Nell’s response was an understated, “Oh. Huh. I was starting to think you were gay,” followed by an even more understated, “I’m starting to think that Dad is gay.”
Carson tried to sound unphased. “Yeah?” he asked. “What makes you think that?” Nell wrinkled her nose.
“I think he had sex with one of my friends,” she said. Carson’s heart lurched oddly - Luke Rodham, back to his old tricks. Or had he ever really stopped? He’d tried not to think about it once he was no longer involved - and he never wanted Nell to know about what had gone on. She didn’t need that kind of negativity in her life.

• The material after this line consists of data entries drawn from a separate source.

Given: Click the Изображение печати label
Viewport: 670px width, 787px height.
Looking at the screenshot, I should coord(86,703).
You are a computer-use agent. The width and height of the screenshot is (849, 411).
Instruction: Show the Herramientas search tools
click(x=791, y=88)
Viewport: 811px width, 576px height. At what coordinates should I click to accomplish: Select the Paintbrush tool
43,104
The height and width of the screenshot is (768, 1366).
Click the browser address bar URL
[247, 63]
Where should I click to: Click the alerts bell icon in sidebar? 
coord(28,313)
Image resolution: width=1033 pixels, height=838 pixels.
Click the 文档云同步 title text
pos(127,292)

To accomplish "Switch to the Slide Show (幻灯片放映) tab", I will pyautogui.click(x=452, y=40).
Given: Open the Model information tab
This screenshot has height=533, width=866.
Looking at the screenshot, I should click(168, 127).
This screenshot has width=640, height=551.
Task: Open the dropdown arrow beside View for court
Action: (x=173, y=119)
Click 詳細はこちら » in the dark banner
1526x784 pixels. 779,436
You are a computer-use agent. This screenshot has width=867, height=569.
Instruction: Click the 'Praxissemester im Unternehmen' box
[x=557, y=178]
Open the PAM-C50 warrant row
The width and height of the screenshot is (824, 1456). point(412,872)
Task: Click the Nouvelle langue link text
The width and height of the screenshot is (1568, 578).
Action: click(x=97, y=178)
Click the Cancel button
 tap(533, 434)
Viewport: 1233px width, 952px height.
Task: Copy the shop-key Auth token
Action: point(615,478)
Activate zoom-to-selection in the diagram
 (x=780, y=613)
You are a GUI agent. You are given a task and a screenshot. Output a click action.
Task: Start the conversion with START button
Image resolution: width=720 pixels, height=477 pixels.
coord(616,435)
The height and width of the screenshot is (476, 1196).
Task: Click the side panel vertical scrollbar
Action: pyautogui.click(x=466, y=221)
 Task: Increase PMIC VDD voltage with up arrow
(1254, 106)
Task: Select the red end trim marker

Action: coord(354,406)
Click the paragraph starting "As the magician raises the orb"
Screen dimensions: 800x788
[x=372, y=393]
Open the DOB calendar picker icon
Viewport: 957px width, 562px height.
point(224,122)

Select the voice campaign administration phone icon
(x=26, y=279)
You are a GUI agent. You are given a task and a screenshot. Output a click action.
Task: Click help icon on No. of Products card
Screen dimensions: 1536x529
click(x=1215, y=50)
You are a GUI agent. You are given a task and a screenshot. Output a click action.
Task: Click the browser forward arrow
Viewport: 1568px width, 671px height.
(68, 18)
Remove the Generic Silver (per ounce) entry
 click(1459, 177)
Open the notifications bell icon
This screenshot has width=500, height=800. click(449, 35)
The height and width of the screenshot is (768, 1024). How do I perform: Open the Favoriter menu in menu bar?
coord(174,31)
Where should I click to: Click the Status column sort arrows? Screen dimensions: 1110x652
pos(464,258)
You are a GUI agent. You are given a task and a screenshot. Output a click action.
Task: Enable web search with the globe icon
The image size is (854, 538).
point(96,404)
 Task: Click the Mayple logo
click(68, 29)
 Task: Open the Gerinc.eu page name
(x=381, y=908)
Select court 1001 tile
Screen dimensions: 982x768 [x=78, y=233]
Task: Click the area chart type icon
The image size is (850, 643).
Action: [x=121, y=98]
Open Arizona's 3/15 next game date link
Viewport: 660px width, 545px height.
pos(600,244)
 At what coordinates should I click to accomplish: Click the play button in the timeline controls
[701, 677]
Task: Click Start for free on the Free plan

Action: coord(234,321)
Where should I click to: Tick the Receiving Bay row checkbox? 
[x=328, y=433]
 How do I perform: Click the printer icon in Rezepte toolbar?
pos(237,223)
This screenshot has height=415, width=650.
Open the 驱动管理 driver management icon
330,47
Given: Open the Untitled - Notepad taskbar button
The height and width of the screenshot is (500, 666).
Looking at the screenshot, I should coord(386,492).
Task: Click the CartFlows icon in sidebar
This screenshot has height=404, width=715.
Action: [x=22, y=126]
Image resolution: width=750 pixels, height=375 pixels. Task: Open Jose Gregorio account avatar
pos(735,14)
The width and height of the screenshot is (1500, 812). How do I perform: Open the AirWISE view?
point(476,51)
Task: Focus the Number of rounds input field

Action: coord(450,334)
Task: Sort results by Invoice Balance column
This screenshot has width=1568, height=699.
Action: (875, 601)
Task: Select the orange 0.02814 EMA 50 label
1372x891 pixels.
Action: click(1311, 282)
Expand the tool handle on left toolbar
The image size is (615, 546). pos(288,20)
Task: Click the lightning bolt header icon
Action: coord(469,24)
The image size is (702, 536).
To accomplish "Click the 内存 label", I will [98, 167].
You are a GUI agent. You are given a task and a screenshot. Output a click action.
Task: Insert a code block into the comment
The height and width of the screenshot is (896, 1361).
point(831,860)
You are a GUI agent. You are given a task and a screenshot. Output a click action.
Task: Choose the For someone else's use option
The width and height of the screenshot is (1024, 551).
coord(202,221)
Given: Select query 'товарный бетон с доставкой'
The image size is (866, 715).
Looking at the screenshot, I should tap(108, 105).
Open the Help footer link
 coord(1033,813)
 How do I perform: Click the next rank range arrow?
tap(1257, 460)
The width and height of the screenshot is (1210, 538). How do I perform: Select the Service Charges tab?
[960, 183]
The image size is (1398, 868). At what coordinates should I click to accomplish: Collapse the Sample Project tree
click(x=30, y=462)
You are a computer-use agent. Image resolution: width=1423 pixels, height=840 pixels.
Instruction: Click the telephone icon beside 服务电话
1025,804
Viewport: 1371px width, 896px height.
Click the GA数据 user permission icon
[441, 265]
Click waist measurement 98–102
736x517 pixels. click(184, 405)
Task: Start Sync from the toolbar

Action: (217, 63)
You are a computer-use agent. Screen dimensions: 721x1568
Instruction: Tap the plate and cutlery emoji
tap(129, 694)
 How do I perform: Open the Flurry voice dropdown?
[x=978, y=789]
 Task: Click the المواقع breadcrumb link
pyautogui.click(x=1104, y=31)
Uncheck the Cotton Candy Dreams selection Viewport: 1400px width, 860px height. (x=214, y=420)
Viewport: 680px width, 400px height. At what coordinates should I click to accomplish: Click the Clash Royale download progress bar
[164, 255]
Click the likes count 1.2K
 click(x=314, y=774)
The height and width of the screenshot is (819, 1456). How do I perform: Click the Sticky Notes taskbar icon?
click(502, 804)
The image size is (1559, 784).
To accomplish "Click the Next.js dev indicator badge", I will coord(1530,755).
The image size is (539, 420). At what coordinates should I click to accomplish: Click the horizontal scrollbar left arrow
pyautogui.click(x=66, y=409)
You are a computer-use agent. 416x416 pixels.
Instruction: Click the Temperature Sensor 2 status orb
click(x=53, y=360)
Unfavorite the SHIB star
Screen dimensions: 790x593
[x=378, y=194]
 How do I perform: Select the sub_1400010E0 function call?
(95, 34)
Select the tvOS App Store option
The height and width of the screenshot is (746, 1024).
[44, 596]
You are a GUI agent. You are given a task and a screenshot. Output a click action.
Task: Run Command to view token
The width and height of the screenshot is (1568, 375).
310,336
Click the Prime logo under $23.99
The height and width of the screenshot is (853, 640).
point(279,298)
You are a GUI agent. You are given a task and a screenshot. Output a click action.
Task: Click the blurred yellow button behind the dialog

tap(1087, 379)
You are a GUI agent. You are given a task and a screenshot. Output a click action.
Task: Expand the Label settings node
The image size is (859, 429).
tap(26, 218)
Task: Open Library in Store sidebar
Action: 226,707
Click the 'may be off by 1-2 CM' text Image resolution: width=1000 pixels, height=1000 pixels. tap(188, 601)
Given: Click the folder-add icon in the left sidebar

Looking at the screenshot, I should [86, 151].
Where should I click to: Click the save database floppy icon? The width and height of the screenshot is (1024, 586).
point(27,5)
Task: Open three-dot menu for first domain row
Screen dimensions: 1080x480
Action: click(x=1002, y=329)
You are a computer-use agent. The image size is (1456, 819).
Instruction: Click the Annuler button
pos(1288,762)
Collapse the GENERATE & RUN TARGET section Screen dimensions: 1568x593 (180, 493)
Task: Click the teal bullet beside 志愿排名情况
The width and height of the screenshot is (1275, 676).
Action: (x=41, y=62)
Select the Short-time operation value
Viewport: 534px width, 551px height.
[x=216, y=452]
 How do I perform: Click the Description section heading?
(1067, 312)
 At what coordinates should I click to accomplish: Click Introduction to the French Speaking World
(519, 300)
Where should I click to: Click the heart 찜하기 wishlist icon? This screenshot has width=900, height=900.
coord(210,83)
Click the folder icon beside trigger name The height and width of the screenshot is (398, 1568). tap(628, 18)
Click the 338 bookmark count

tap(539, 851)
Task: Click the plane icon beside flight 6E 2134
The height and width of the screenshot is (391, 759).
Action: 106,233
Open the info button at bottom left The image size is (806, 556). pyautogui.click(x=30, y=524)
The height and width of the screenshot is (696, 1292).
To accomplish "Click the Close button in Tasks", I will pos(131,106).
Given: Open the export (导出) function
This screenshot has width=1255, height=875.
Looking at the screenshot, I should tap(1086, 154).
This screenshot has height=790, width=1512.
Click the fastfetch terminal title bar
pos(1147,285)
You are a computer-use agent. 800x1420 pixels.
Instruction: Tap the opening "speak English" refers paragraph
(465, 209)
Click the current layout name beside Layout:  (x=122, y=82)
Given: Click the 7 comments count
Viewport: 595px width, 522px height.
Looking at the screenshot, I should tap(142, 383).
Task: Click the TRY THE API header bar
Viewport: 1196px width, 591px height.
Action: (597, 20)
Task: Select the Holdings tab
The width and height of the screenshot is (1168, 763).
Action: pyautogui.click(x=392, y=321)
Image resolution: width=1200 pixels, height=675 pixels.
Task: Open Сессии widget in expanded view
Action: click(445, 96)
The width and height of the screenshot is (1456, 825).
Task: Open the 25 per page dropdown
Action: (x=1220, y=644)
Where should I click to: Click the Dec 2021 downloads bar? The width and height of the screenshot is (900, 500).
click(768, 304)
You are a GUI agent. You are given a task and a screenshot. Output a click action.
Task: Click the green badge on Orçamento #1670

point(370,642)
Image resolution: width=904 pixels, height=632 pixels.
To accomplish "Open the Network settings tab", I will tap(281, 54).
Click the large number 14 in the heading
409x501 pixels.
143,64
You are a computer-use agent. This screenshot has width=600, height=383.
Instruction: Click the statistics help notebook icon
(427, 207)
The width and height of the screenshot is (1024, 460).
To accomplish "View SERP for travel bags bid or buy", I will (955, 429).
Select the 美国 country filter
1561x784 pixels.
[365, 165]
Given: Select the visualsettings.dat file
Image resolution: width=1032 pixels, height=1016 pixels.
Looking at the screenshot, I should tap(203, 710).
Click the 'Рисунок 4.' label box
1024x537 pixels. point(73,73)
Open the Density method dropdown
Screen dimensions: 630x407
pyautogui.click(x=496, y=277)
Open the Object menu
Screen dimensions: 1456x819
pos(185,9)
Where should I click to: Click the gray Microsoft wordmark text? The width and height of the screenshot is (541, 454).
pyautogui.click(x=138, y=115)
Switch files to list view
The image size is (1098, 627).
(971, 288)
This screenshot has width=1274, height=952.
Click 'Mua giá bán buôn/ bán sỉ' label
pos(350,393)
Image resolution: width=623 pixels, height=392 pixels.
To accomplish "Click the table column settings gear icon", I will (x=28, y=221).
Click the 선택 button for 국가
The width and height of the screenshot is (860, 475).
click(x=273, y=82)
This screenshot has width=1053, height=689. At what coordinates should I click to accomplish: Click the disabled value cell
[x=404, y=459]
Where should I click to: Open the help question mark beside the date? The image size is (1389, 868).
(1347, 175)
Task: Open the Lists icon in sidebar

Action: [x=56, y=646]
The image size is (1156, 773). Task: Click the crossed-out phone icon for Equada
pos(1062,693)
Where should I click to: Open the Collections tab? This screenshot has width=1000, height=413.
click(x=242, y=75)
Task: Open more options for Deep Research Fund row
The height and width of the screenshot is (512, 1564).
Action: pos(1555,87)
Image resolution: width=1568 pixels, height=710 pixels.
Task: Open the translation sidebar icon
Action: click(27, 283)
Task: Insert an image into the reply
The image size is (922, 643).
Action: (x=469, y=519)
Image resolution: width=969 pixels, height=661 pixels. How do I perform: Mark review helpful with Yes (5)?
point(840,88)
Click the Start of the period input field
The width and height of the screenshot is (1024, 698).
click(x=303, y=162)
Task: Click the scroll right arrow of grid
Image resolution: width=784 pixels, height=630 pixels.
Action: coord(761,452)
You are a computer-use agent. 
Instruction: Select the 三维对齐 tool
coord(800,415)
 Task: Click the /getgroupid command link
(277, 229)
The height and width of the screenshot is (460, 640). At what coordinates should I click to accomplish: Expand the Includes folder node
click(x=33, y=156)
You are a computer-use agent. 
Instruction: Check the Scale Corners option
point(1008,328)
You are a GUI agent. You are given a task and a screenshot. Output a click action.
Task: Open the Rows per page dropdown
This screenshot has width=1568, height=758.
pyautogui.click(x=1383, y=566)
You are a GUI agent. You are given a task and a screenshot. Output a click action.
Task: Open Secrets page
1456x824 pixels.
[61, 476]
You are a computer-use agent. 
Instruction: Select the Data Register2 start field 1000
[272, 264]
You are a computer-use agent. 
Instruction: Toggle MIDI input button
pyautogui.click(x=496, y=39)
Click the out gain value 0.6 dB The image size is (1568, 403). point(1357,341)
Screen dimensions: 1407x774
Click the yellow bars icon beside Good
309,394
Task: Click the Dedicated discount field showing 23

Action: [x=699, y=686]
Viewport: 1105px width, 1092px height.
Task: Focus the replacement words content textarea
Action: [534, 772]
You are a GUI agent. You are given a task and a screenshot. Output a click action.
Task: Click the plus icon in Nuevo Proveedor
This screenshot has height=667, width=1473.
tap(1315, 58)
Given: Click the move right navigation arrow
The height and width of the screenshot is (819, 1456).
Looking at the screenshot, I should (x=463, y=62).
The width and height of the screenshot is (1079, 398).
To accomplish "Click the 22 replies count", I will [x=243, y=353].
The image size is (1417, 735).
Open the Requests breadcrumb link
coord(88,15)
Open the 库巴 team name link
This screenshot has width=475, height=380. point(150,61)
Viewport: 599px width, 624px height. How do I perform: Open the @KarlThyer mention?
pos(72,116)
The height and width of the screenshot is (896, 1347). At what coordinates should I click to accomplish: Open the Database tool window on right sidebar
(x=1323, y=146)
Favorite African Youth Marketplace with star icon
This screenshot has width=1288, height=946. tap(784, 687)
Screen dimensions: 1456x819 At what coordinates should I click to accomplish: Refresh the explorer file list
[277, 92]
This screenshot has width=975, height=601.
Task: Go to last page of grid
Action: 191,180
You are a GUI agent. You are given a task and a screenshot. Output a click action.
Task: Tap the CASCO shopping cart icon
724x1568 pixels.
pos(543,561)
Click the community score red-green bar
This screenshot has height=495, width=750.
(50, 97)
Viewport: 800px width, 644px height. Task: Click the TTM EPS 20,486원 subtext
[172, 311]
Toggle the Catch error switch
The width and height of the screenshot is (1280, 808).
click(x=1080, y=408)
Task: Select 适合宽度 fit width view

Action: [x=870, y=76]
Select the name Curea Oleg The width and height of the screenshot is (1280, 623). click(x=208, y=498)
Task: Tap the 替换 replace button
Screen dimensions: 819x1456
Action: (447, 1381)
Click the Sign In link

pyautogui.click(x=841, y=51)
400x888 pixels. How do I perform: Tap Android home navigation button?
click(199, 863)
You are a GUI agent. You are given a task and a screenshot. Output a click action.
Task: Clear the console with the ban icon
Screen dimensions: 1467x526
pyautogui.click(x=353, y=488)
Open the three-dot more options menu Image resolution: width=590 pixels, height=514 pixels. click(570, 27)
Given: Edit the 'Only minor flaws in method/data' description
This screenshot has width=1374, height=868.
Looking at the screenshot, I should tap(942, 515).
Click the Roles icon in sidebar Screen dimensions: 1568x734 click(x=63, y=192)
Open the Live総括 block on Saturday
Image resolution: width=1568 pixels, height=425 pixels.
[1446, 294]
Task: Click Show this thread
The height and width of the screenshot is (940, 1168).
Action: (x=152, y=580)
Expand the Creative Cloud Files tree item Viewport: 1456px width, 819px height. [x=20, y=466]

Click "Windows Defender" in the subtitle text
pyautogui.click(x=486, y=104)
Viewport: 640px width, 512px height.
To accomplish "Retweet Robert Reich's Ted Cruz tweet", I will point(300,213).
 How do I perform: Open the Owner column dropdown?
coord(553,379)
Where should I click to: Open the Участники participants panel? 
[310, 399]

“How old is your friend?” he asked.
“Eighteen,” replied Nell, and then backtracked. “I mean, he’s eighteen now, but this was a few months ago? And when I say I think he had sex with one of my friends, I mean I’m almost totally certain he had sex with one of my friends. And at my birthday party, too! He’s such a skeeze. He’s like the dad in American Beauty but without any redeeming factors.”
She paused.
Then she nudged his leg. “Hey,” said Nell, “Are you gonna tell me why you don’t talk to him anymore?”
“No,” said Carson, firmly enough to make her change the subject.
“Do you think Marcus and Annie will want to get dinner?” she asked. “I’ve got a present in my bag for Lou.” A present that she promptly began digging for, it turned out. Carson sighed.
Nothing was different, he thought. Everything had stayed the same.